-- SOURCE MATERIAL follows --

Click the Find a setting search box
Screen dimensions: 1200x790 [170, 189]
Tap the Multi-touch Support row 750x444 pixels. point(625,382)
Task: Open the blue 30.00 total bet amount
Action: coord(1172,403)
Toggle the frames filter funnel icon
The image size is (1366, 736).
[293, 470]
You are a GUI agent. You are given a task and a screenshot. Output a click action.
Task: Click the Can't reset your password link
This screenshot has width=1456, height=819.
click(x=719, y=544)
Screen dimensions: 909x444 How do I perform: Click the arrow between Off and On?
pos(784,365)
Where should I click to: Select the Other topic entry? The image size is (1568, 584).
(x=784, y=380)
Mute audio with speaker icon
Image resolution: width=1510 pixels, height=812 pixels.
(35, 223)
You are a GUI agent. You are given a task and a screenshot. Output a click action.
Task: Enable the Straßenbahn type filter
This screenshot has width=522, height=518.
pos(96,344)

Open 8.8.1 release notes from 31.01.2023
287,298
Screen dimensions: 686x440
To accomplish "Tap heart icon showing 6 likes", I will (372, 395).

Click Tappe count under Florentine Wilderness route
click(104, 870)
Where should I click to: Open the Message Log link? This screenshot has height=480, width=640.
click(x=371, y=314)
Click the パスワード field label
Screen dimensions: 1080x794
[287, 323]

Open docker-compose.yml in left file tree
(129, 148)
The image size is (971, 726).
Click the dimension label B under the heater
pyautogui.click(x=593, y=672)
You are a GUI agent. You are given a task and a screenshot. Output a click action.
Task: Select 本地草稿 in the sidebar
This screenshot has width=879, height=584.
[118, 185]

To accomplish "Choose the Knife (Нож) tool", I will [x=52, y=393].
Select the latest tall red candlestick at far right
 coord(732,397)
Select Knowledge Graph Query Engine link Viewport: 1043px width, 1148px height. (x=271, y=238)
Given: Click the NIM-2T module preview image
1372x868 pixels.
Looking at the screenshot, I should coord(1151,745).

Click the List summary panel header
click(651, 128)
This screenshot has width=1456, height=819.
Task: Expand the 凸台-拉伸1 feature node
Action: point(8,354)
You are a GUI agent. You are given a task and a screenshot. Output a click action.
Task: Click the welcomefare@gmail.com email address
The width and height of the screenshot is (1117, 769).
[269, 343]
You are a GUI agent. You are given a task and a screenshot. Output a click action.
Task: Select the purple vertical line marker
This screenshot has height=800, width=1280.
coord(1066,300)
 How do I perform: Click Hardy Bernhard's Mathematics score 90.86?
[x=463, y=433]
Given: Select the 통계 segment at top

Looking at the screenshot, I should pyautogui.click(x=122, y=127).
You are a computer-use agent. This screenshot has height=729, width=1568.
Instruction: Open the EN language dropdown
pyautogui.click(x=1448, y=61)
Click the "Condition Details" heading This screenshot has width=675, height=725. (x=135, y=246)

-- SOURCE MATERIAL concluded --

**PROBLEM TO SOLVE:** Please give the records again exactly as they are.

**RESULT FOR THIS TASK:**
Click the Find a setting search box
Screen dimensions: 1200x790 [170, 189]
Tap the Multi-touch Support row 750x444 pixels. point(625,382)
Task: Open the blue 30.00 total bet amount
Action: coord(1172,403)
Toggle the frames filter funnel icon
The image size is (1366, 736).
[293, 470]
You are a GUI agent. You are given a task and a screenshot. Output a click action.
Task: Click the Can't reset your password link
This screenshot has width=1456, height=819.
click(x=719, y=544)
Screen dimensions: 909x444 How do I perform: Click the arrow between Off and On?
pos(784,365)
Where should I click to: Select the Other topic entry? The image size is (1568, 584).
(x=784, y=380)
Mute audio with speaker icon
Image resolution: width=1510 pixels, height=812 pixels.
(35, 223)
You are a GUI agent. You are given a task and a screenshot. Output a click action.
Task: Enable the Straßenbahn type filter
This screenshot has width=522, height=518.
pos(96,344)

Open 8.8.1 release notes from 31.01.2023
287,298
Screen dimensions: 686x440
To accomplish "Tap heart icon showing 6 likes", I will (372, 395).

Click Tappe count under Florentine Wilderness route
click(104, 870)
Where should I click to: Open the Message Log link? This screenshot has height=480, width=640.
click(x=371, y=314)
Click the パスワード field label
Screen dimensions: 1080x794
[287, 323]

Open docker-compose.yml in left file tree
(129, 148)
The image size is (971, 726).
Click the dimension label B under the heater
pyautogui.click(x=593, y=672)
You are a GUI agent. You are given a task and a screenshot. Output a click action.
Task: Select 本地草稿 in the sidebar
This screenshot has width=879, height=584.
[118, 185]

To accomplish "Choose the Knife (Нож) tool", I will [x=52, y=393].
Select the latest tall red candlestick at far right
 coord(732,397)
Select Knowledge Graph Query Engine link Viewport: 1043px width, 1148px height. (x=271, y=238)
Given: Click the NIM-2T module preview image
1372x868 pixels.
Looking at the screenshot, I should coord(1151,745).

Click the List summary panel header
click(651, 128)
This screenshot has width=1456, height=819.
Task: Expand the 凸台-拉伸1 feature node
Action: point(8,354)
You are a GUI agent. You are given a task and a screenshot. Output a click action.
Task: Click the welcomefare@gmail.com email address
The width and height of the screenshot is (1117, 769).
[269, 343]
You are a GUI agent. You are given a task and a screenshot. Output a click action.
Task: Select the purple vertical line marker
This screenshot has height=800, width=1280.
coord(1066,300)
 How do I perform: Click Hardy Bernhard's Mathematics score 90.86?
[x=463, y=433]
Given: Select the 통계 segment at top

Looking at the screenshot, I should pyautogui.click(x=122, y=127).
You are a computer-use agent. This screenshot has height=729, width=1568.
Instruction: Open the EN language dropdown
pyautogui.click(x=1448, y=61)
Click the "Condition Details" heading This screenshot has width=675, height=725. (x=135, y=246)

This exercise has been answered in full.